[Source document]
>>>

I used to live in the centre of a city in a flat and I could walk to work, my
wife could walk to work and our son could walk to school.

We now live in a house with a nice garden in a rural area where we pretty much
have to drive or use the train most days.

I'm not sure you can simply map properties from size to "quality of life" \-
I'd say my quality of life is about the same - just different.

------
partycoder
People in Norway enjoy a higher standard of living than most Americans. Can
Norway become a military superpower? have an ambitious space program? probably
not.

The US is #1 in military spending. The US is also #1 in healthcare spending by
a large margin, but the additional spending does not translate into better
health benefits. Comparing countries through spending can be very misleading.

India's space agency (ISRO) sent a mission to Mars for $73 million USDs
(substantially cheaper than an equivalent NASA mission) while a large portion
of their population live in precarious conditions.

The "developed country" denomination is useful to get an idea of a country's
living standard, but can be misleading in other contexts.

<<<

[Record extracts]
>>>

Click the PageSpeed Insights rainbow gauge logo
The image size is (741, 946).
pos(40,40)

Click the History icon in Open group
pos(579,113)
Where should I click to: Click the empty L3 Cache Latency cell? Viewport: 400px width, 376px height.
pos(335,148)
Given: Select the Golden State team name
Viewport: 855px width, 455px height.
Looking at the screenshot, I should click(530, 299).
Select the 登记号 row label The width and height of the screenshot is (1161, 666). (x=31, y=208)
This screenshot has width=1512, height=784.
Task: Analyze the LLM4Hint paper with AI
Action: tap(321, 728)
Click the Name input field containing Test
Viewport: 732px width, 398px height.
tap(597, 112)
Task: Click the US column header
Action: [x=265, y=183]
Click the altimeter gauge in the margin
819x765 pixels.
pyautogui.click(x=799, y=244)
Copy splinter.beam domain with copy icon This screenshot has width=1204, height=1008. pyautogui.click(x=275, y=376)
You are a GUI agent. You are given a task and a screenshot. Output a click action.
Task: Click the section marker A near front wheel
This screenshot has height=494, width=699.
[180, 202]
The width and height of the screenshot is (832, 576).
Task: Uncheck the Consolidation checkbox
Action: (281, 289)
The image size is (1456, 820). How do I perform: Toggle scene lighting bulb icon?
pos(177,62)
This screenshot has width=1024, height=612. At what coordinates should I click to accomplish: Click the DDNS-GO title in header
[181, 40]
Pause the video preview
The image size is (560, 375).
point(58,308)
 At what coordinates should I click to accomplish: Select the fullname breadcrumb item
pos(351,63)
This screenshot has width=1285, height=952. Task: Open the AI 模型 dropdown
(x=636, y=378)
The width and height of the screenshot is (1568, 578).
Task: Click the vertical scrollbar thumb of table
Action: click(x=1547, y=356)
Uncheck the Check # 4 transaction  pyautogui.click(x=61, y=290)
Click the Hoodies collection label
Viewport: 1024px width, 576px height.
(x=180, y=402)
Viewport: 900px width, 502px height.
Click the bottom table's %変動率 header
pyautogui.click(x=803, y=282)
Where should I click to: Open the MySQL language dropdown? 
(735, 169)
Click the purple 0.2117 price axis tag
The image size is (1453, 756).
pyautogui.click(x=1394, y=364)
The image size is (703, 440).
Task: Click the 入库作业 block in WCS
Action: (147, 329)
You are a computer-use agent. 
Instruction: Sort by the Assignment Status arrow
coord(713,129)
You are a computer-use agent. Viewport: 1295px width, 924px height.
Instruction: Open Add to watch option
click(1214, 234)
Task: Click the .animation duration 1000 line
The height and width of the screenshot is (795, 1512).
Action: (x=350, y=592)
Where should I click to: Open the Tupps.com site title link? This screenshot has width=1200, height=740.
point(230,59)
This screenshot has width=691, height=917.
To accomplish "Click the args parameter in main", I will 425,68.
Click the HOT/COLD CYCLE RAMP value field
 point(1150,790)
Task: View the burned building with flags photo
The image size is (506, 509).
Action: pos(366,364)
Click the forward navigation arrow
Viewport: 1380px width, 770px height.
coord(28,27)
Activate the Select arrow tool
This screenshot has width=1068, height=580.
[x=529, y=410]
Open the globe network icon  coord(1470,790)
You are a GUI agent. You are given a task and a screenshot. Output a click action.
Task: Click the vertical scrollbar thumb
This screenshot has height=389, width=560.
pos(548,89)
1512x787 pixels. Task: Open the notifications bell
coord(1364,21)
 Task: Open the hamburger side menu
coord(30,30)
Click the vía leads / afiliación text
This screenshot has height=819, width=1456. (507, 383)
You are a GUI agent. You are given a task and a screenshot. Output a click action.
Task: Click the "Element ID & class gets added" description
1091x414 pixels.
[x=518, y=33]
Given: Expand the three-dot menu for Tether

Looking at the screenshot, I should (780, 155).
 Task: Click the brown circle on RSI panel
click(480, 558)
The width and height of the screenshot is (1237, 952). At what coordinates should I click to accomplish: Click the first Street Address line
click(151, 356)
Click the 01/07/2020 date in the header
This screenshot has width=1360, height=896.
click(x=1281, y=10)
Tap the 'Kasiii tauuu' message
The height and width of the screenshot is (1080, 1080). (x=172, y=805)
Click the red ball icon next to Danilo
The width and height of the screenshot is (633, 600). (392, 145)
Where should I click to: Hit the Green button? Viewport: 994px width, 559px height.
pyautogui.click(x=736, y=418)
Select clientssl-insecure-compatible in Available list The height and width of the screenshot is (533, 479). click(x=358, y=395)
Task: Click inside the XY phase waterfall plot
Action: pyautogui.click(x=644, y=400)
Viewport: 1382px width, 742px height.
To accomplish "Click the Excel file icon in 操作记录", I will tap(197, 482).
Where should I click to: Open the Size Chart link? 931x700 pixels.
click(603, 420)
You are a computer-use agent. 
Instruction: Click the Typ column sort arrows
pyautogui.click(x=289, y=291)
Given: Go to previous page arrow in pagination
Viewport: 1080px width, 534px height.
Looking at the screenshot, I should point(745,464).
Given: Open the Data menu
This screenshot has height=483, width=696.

<<<

[Requirement A] In the forum thread, how much did India's space agency spend to send a mission to Mars?
[Requirement B] Extract the passage of the forum thread from "I used to live" to "- just different.", word for word.

[Solution A] $73 million USD

[Solution B]
I used to live in the centre of a city in a flat and I could walk to work, my
wife could walk to work and our son could walk to school.

We now live in a house with a nice garden in a rural area where we pretty much
have to drive or use the train most days.

I'm not sure you can simply map properties from size to "quality of life" \-
I'd say my quality of life is about the same - just different.